Wenn Täter X aus dem historischen Datenbestand die Websites XYZ besuchte, mit den Personen oder Organisationen ABC kommunizierte und die Schlagworte KLM gebrauchte, dann ist jeder, der diesem Schema entspricht, verdächtig. Wie gesagt, ich vereinfache hier bewusst. Dieses Beispiel soll nur der Illustration dienen.

Die für die Prävention benutzten Algorithmen sind weitaus komplexer und die Software ist (pseudo) intelligent.

Diese Sicherheitsarchitektur ist der Panzer. Wie sieht es aber mit dem Geschoss aus?

Ich schrieb oben von „dummen“ Verbrechern.
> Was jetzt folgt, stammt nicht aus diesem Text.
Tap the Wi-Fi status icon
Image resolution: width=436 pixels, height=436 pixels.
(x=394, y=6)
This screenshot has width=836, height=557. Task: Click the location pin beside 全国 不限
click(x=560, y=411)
Mit „dumm“ ist die Kategorie gemeint, die diese Sicherheitsarchitektur nicht kennt oder ignoriert – sozusagen diejenigen, die mit einer Keule auf einen Leopard 2 losgehen.
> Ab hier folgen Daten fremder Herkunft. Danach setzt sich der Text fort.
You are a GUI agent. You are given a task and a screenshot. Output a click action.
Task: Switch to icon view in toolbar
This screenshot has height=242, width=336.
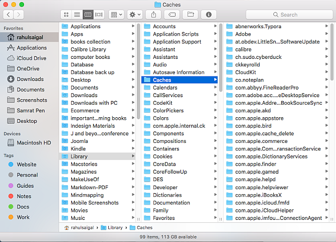pos(66,15)
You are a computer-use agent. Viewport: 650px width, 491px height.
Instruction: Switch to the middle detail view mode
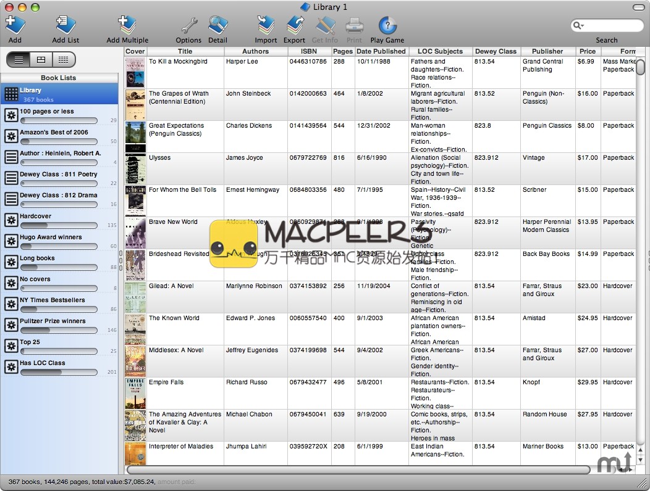pos(41,59)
Wer die Sicherheitsmaßnahmen kennt, kann sie umgehen mit ganz analogen Kommunikationsmitteln aus dem 20. Jahrhundert wie persönlichen Treffen an nicht überwachten Orten, toten Briefkästen, öffentlichen Telefonen und ähnlichem.
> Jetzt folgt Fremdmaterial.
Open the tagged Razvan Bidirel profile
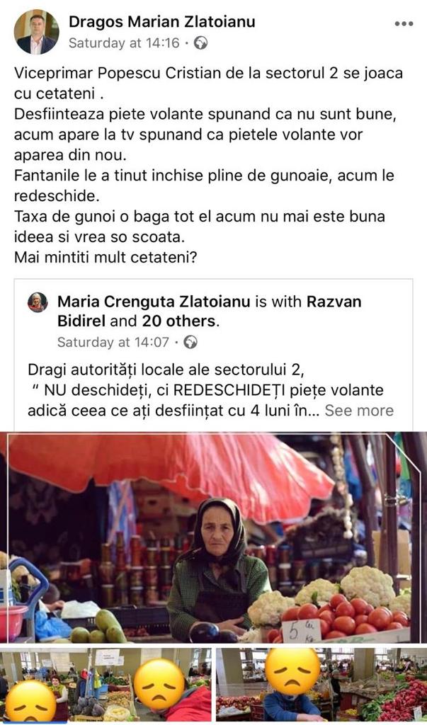The height and width of the screenshot is (725, 427). click(210, 312)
Diese „analoge“ Kommunikation ist zwar den Ermittlungsbehörden bekannt, aber mit dem bereits seit Jahren anhaltenden Personalabbau und der Konzentration auf die digitale Ermittlungsarbeit werden dafür keine Ressourcen zur Verfügung stehen.

Wie bereits bei der Digitalisierung werden die Ermittlungsbehörden also wieder den Tätern hinterherhecheln und sie nicht einholen.

Hier habe ich den Teil beschrieben, der meiner Meinung nach den Unsinn der von Politikern angestrebten Sicherheitsarchitektur zeigt. Diese Politiker lassen sich von US-Serien wie Navy CIS, Numbers und weiteren blenden. In denen lernen die Verbrecher nicht, in der Realität schon.

Ich sehe aber Gefahren in diesen angestrebten Maßnahmen, weil diese auf riesigen Datenbeständen und deren Auswertung beruhen.

Wir sollten aus der Geschichte einiges über Missbrauch von Daten gelernt haben.

Die Hollerith-Maschine diente zur Erfassung von Einwohnerdaten für Volkszählungen, Wahlregister, Steuererhebungen und anderen administrativen Aufgaben des Staates.

Diese Daten ließen sich aber verwenden – und sie wurden von den Nazis dafür verwendet – um Juden, Kommunisten, Sozialdemokraten, Homosexuelle und andere aufzufinden und zu ermorden.

Wenn die Daten aus den angestrebten Überwachungsmaßnahmen in die falschen Hände kommen – das werden sie, wie uns Edward Snowden gezeigt hat – dann wird die Auswertung der Hollerith-Lochkarten als unbedeutend erscheinen.

Vielleicht bin ich paranoid, aber auch wenn manchem die Gefahr der Datensammlungen in einer Demokratie als unbedeutend erscheint, sehe ich mehr Gefahren als Nutzen in diesen Maßnahmen.